Text section =
"""

The old charge that Australians don’t get irony looks set to be revived today, after Johnny Depp and his wife Amber Heard released a sarcastic video apologizing for bringing their pet dogs illegally into Australia, which the former Minister For Agriculture took at face value and immediately posted on his facebook page.

Johnny Depp famously channeled Keith Richards to play Captain Jack Sparrow and Anna Wintour to play Charlie and the Chocolate factories Willy Wonka.

For his latest appearance - playing a remorse-stricken Hollywood star making a public apology to the Australian people for illegally importing his pet dogs into Australia – he appears to be taking inspiration from Marlon Brando (whom he worked with in the movie Don Juan de Marco) to play an enigmatic border guard warning tourists not to 'disrespect' Australians by disrespecting their laws.

The masterful, utterly deadpan performance, delivered alongside his pretty actress wife Amber Heard (who perhaps has slightly more trouble withholding a snigger) was bought lock stock and barrel by an Australian court who showed mercy on the couple today.

At a mobbed court hearing in Australia which the couple had flown in from Hawaii to attend, Heard plead guilty to making a false statement on her immigration card about the couple's Yorkshire terriers.

Boo and Pistol were brought undeclared, into the country on board a private jet while Depp – who appeared to fall asleep in the court room, according to reports – was filming the fifth film in the Pirates of the Caribbean franchise.

In the brilliantly sarcastic video – which agriculture minister Barnaby Joyce, who has led the so-called #waronterriers immediately posted on his facebook page – the couple speak directly to camera.

"""

Aim = Pull out, word for word, the passage of the piece on the Depp and Heard dog apology that opens with the words containing "At a mobbed" and closes with "couple's Yorkshire terriers.".

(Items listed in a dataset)

"""

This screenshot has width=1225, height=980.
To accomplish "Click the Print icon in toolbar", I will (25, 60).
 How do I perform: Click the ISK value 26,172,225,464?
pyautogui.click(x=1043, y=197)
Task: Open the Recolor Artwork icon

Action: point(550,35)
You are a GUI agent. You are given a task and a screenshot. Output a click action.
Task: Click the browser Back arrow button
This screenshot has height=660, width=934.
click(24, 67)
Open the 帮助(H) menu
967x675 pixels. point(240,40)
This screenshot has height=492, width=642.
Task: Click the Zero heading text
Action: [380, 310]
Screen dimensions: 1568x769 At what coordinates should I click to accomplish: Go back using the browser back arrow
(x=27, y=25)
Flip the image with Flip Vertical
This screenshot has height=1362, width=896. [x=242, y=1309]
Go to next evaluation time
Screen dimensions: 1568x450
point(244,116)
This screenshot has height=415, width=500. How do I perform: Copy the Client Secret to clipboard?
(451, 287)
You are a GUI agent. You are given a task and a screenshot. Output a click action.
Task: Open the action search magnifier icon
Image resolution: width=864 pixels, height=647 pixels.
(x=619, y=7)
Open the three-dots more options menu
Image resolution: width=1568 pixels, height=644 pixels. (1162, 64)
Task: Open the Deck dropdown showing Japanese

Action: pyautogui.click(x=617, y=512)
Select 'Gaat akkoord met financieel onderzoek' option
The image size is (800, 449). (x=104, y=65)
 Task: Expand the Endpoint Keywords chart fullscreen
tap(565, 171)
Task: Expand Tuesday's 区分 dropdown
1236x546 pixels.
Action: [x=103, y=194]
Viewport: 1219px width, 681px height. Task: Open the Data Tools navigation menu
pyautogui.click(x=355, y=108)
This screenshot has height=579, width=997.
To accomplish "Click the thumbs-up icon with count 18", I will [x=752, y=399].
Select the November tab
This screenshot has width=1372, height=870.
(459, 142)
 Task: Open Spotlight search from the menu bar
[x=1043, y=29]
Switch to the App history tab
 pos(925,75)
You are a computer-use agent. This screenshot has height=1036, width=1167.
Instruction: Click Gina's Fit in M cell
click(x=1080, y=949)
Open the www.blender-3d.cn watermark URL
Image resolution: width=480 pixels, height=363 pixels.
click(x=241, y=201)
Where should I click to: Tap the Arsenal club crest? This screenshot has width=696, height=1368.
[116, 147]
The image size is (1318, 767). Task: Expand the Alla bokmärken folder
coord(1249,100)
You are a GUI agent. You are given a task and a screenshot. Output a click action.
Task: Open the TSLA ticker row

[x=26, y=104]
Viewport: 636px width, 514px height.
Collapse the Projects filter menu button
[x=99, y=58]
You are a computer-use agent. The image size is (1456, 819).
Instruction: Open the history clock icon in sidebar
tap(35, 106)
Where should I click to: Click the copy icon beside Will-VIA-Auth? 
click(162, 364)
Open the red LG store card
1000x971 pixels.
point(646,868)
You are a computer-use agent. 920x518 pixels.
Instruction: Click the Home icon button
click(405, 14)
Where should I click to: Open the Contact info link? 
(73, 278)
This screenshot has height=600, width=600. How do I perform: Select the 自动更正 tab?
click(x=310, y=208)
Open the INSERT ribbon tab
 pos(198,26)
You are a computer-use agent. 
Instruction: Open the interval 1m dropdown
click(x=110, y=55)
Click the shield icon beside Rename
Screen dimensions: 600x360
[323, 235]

"""

Complete response =
At a mobbed court hearing in Australia which the couple had flown in from Hawaii to attend, Heard plead guilty to making a false statement on her immigration card about the couple's Yorkshire terriers.